An Atlas V rocket blasted off from Cape Canaveral Air Force Station early Wednesday morning, roaring toward orbit with an Air Force communications satellite onboard.
The 197-foot-tall United Launch Alliance rocket leaped off its launch pad at 4:10 a.m. -- 66 minutes behind schedule. Launch managers had to wait for cumulus clouds to clear the area and upper-level winds to die down.
Propelled by a sporty Russian main engine and three strap-on solid rocket boosters, the first stage of the rocket climbed a straight-up flight profile before curving out over the Atlantic Ocean. The three solid rocket motors were jettisoned about two minutes into flight and twinkled orange as they fell toward the sea.
Riding aboard the Atlas V: the third of six Advanced Extremely High Frequency (AEHF) communications satellites.

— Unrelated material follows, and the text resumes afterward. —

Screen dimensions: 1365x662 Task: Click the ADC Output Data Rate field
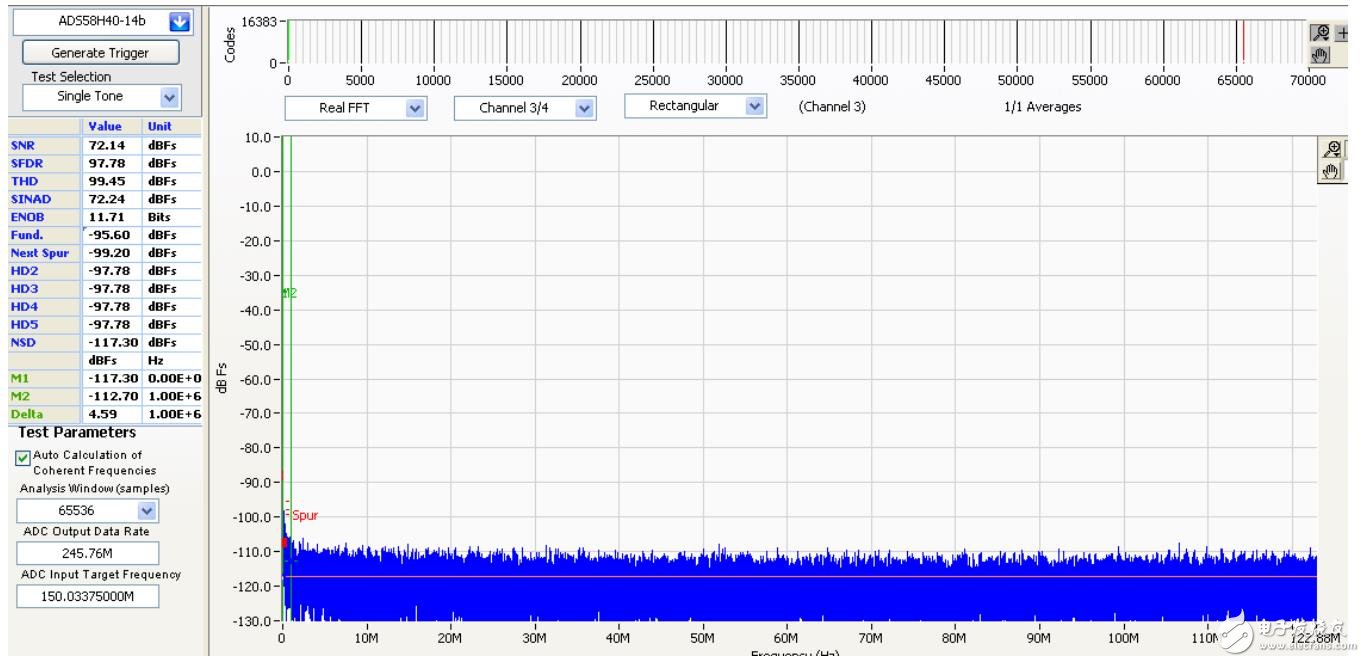pos(88,553)
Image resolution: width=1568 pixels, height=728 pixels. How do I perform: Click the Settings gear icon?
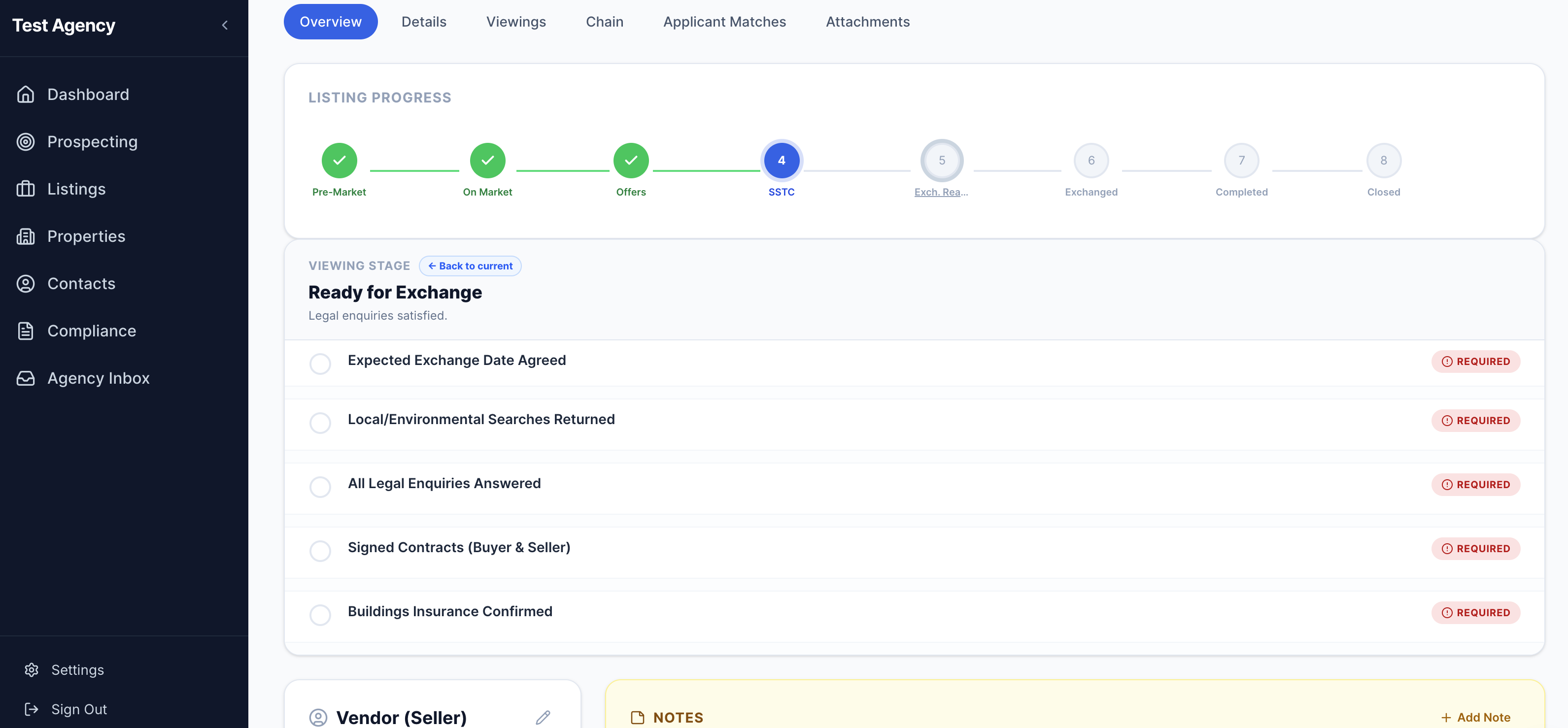32,669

The jam-resistant spacecraft are each 10 times more capable than the Milstar constellation they are replacing.
The launch was the 40th for Atlas V rockets and the 75th since Boeing and Lockheed Martin merged the Atlas V and Delta IV rocket families under the United Launch Alliance banner in December 2006.
The next launch for ULA at the Cape will be a Delta IV rocket with a Global Positioning System (GPS) satellite on Oct. 17. The launch window that day will open at 6:20 p.m. and close 18 minutes later.